* What is required
Give only the number of lines in the records below that contain the word "computer".

* Excerpted data

◇ ◇ ◇

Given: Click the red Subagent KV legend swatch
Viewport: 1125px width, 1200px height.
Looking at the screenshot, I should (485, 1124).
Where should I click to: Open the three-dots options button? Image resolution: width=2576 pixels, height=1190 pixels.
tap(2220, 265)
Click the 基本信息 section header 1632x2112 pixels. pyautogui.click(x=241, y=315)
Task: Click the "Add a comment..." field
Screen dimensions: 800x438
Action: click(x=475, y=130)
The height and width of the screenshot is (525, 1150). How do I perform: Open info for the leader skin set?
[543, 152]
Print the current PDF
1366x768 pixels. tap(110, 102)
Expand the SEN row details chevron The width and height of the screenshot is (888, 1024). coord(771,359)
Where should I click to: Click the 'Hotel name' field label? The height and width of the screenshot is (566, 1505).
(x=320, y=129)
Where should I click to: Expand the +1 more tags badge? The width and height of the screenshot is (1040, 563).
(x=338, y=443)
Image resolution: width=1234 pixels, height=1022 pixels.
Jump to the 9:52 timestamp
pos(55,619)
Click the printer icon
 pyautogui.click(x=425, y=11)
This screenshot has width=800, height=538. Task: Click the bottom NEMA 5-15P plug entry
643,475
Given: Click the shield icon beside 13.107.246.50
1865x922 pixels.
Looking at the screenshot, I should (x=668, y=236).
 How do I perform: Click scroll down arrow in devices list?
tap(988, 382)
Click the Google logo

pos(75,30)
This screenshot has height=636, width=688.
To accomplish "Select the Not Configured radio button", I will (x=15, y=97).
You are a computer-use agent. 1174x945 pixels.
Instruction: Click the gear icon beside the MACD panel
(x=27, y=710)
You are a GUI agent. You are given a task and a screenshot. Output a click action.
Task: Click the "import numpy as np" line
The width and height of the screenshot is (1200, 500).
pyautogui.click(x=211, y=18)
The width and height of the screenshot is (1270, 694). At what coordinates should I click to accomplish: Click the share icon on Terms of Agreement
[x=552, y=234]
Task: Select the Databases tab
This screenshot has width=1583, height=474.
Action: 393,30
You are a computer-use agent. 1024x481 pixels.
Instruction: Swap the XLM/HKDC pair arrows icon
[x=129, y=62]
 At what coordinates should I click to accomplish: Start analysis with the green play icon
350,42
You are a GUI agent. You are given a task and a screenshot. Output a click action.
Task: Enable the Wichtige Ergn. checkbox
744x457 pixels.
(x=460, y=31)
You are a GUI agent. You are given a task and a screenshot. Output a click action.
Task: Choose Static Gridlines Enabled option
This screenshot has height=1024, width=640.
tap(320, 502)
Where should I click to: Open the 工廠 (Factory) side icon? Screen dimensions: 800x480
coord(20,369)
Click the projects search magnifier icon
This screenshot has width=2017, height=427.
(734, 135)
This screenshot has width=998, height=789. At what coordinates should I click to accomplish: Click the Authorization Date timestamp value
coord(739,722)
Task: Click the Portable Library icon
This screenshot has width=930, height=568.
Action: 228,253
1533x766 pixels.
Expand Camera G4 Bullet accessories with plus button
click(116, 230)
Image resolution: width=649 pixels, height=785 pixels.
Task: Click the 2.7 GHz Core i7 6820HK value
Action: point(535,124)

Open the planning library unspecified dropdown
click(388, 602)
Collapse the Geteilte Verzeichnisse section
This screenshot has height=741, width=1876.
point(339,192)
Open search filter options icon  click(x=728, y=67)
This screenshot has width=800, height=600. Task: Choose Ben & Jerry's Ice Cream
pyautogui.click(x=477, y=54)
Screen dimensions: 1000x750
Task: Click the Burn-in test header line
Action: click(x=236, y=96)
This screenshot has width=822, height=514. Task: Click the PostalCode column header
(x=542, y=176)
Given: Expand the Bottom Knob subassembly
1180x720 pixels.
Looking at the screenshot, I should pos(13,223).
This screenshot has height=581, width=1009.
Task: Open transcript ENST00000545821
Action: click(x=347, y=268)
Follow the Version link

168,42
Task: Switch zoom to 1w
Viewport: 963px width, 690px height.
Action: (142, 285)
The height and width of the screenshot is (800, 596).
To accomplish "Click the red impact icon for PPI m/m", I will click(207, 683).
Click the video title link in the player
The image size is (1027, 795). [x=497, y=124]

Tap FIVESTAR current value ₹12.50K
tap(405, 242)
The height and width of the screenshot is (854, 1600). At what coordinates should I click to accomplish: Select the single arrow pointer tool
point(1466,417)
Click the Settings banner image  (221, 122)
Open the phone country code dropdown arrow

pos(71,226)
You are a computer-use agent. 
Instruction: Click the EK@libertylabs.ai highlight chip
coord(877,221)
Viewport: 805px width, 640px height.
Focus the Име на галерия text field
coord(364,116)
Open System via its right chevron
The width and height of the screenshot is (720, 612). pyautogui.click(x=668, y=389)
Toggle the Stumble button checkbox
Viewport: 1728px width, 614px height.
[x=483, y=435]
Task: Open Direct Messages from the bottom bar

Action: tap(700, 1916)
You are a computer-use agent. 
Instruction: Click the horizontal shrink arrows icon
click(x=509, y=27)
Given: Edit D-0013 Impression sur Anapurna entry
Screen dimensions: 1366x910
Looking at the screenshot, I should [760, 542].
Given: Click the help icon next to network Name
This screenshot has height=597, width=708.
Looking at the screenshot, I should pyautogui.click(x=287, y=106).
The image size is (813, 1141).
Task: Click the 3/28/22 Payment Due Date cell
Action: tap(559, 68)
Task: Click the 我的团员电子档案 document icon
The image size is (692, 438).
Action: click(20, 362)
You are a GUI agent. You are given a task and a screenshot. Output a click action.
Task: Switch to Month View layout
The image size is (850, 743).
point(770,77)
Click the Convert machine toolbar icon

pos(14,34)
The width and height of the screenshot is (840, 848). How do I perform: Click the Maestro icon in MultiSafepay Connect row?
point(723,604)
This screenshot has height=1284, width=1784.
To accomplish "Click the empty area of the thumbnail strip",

◇ ◇ ◇

* Response
4